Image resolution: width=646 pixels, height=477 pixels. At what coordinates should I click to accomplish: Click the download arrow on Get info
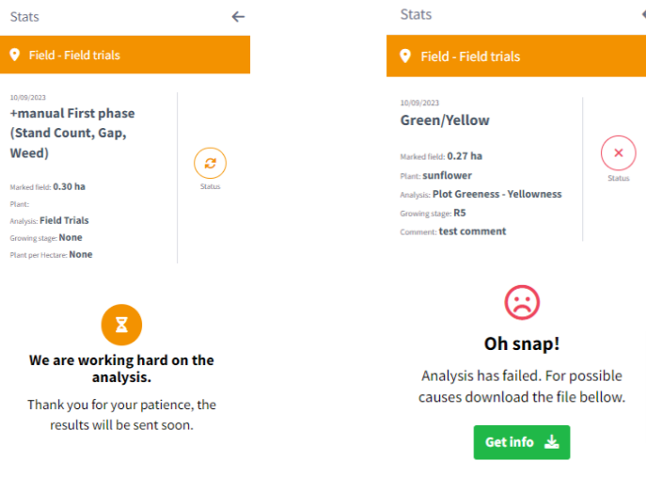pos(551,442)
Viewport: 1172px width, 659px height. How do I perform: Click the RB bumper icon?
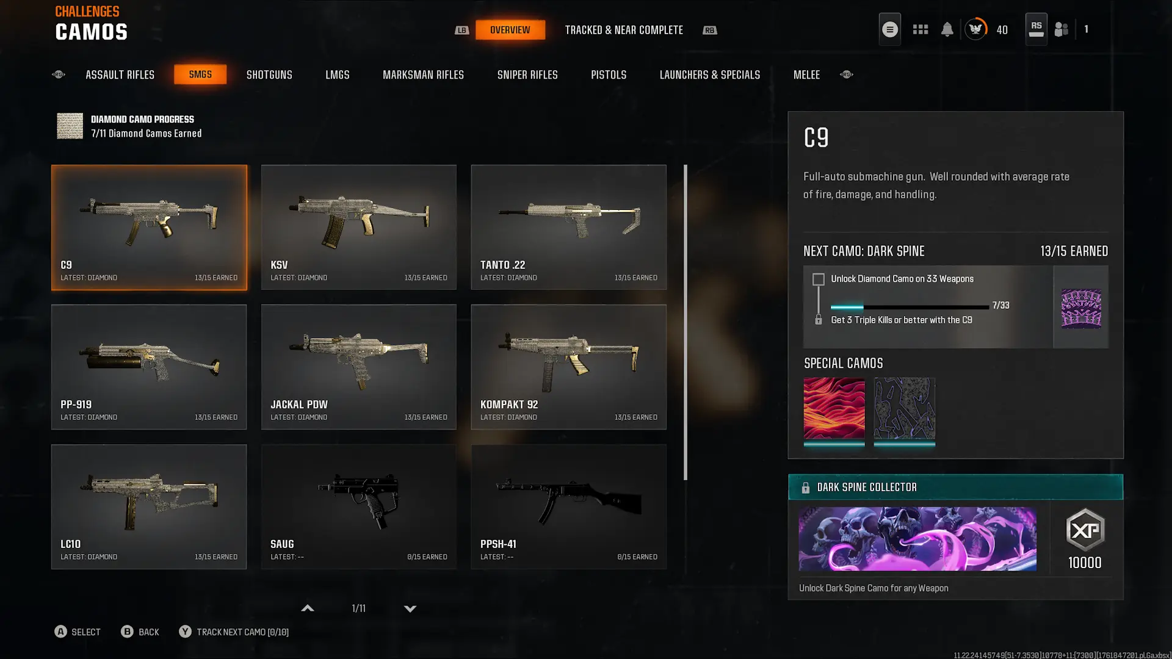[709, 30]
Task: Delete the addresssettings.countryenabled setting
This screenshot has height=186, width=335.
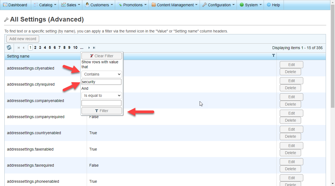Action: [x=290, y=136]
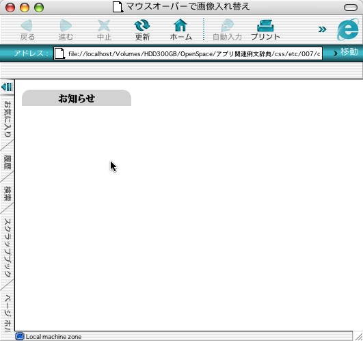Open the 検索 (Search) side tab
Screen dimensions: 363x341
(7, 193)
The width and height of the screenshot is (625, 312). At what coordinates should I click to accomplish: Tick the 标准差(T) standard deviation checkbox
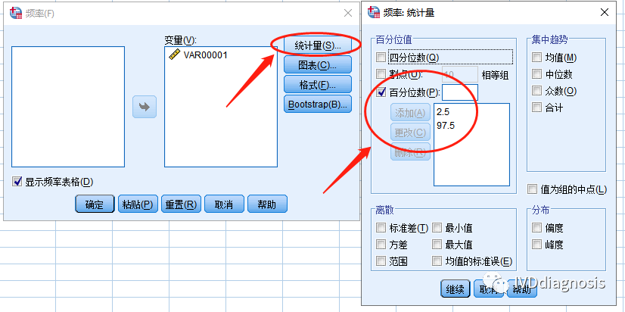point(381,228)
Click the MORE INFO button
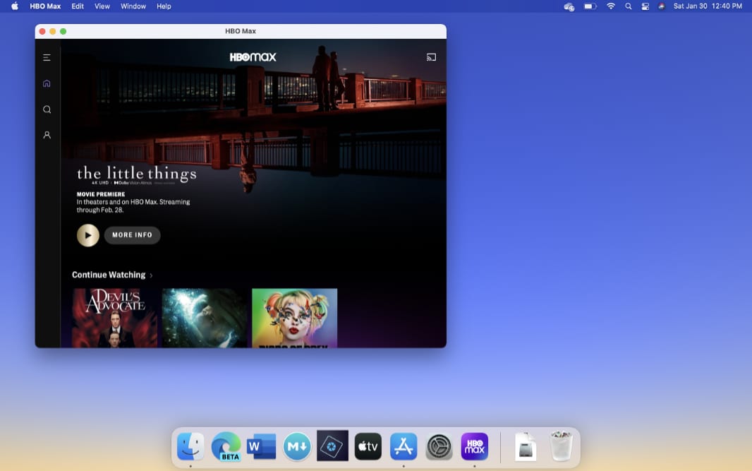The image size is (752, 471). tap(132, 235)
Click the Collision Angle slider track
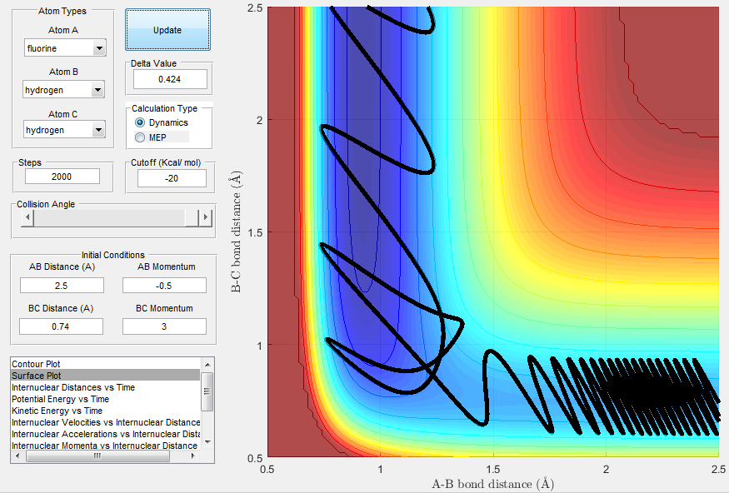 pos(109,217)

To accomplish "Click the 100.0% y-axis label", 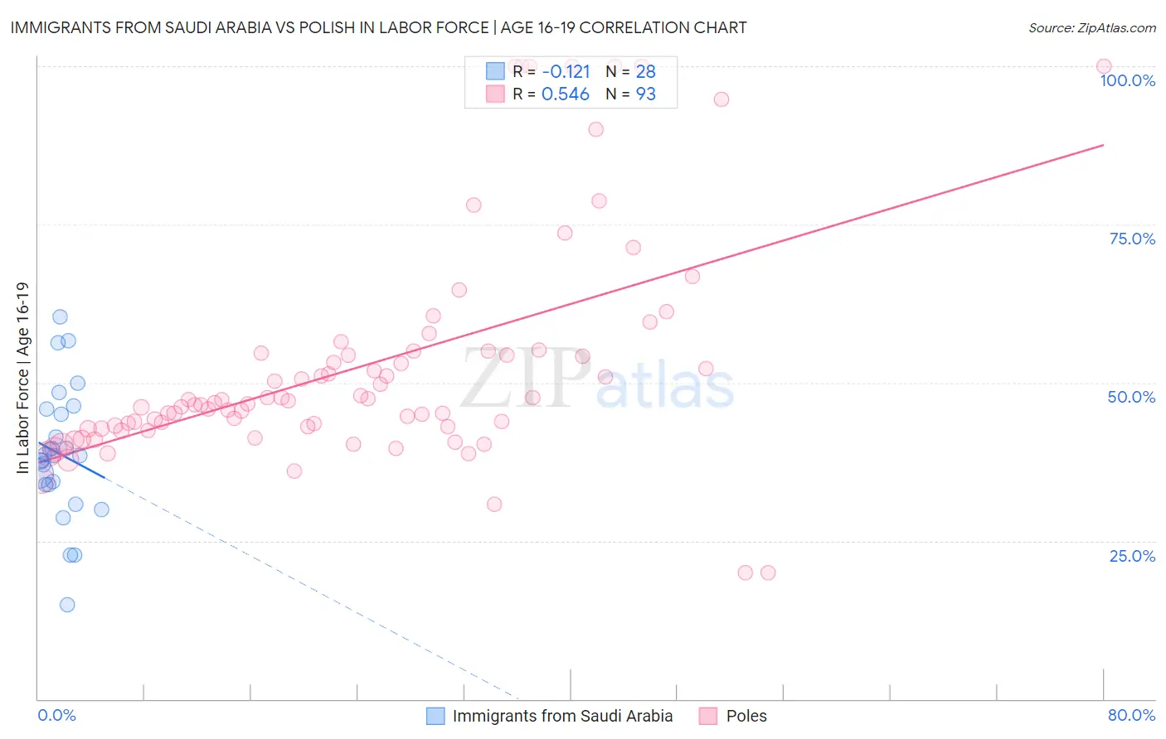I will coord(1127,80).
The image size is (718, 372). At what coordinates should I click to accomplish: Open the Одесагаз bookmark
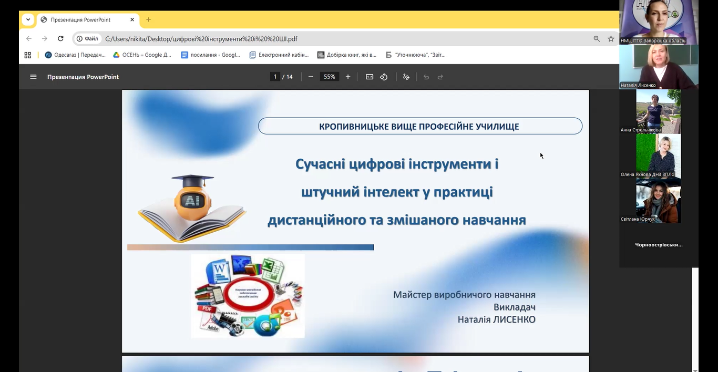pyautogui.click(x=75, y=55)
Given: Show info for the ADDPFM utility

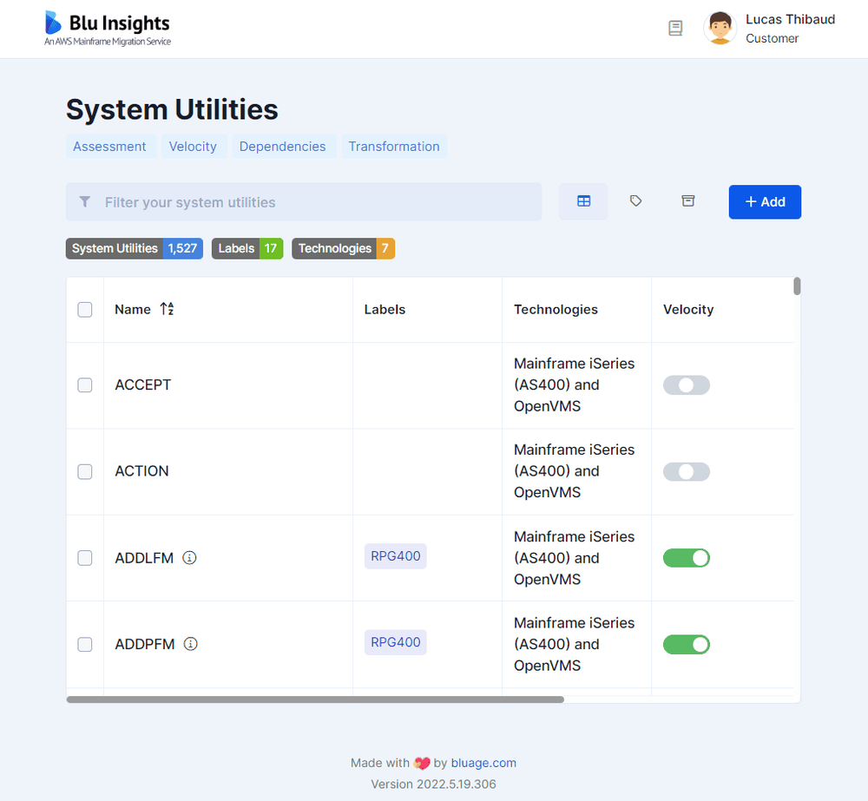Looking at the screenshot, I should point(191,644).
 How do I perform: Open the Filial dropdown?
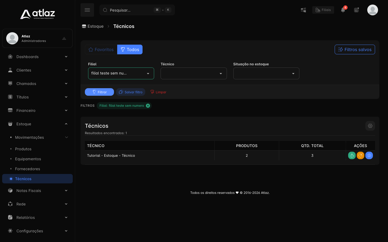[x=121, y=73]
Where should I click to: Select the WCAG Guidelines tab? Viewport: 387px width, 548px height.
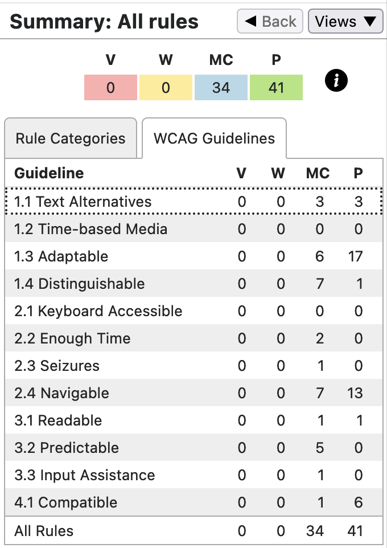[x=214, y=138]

◆ GOAL OF THE EXERCISE: Return only the lines from the one that contains "The image size is (718, 372)." through the closing line of the data, inclusive, reproduced exactly and with every picture left out.

◆ EXERCISE RESULT:
The image size is (718, 372). At what coordinates should I click to accomplish: Open the Одесагаз bookmark
pyautogui.click(x=75, y=55)
Given: Show info for the ADDPFM utility

Looking at the screenshot, I should point(191,644).
 How do I perform: Open the Filial dropdown?
[x=121, y=73]
Where should I click to: Select the WCAG Guidelines tab? Viewport: 387px width, 548px height.
[x=214, y=138]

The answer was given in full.